特別講演1「大きく飛躍した2025年大腸がん薬物療法を振り返る」では、座長:吉田 雅 先生(北海道大学病院 消化器外科Ⅰ)のもと、演者:結城 敏志 先生(北海道大学病院 消化器内科)より、バイオマーカーに基づく治療戦略の重要性を中心にご講演いただきました。MSI-Hを有する希少がんに対するニボルマブの有効性、予後不良が知られるBRAF変異例においては既存治療にエンコラフェニブ/セツキシマブを加えることで治療成績の改善が期待されること、また希少で予後不良とされるKRAS G12C変異に対してソトラシブが予後延長に寄与し得ることが紹介されました。あわせて、今後はKRAS変異の有無に加え、変異サブタイプの検索がより重要になる点が示唆されました。

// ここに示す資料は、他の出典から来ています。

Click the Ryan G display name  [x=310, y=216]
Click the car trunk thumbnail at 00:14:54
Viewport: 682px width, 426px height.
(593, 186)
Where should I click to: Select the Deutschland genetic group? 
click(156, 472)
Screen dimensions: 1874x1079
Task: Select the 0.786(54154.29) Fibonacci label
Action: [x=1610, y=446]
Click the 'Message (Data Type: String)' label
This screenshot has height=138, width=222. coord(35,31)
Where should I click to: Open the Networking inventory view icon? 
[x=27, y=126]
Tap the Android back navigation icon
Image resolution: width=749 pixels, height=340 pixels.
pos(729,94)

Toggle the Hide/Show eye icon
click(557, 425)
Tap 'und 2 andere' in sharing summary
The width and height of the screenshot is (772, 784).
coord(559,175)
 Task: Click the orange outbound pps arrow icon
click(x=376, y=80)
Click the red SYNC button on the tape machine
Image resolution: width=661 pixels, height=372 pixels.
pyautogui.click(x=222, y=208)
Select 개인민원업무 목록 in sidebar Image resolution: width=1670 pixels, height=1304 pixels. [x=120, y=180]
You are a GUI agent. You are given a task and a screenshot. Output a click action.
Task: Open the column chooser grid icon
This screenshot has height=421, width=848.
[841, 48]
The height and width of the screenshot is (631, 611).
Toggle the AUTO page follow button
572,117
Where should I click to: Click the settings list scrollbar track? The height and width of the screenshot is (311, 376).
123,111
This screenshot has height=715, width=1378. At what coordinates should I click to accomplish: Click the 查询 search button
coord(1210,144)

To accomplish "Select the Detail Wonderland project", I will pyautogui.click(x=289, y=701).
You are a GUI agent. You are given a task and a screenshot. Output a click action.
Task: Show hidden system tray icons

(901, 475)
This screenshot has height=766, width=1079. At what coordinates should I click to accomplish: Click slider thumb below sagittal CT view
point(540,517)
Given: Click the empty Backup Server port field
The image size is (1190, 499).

特別講演2「低侵襲外科手術における蛍光可視化とAI技術の最前線―外科医の『第二の眼』となり得るか?―」では、座長:武冨 紹信 先生(北海道大学大学院医学研究院 消化器外科学教室Ⅰ)のもと、演者:青木 武士 先生(昭和医科大学病院 消化器・一般外科)より、ICG蛍光とAIの実践的応用をご講演いただきました。ICGは腫瘍同定に加え、投与タイミングの工夫を含め、残胃・結腸の血流評価や絞扼性腸閉塞での腸管温存判断、術前マーキング、境界同定、ICGガーゼの術中活用など、多彩な活用が示されました。さらにAIでは、脈管構造の術中マッピング、出血点検出の支援、高解像度画像とAI解析による切除断端評価など、術中意思決定を補助する技術の可能性が提示されました。

ご多忙の中ご講演を賜りました結城先生、青木先生ならびに座長の吉田先生、武冨先生に、心より御礼申し上げます。また、本セミナーの開催にあたり共催としてご支援を賜りました武田薬品工業株式会社に深く感謝申し上げます。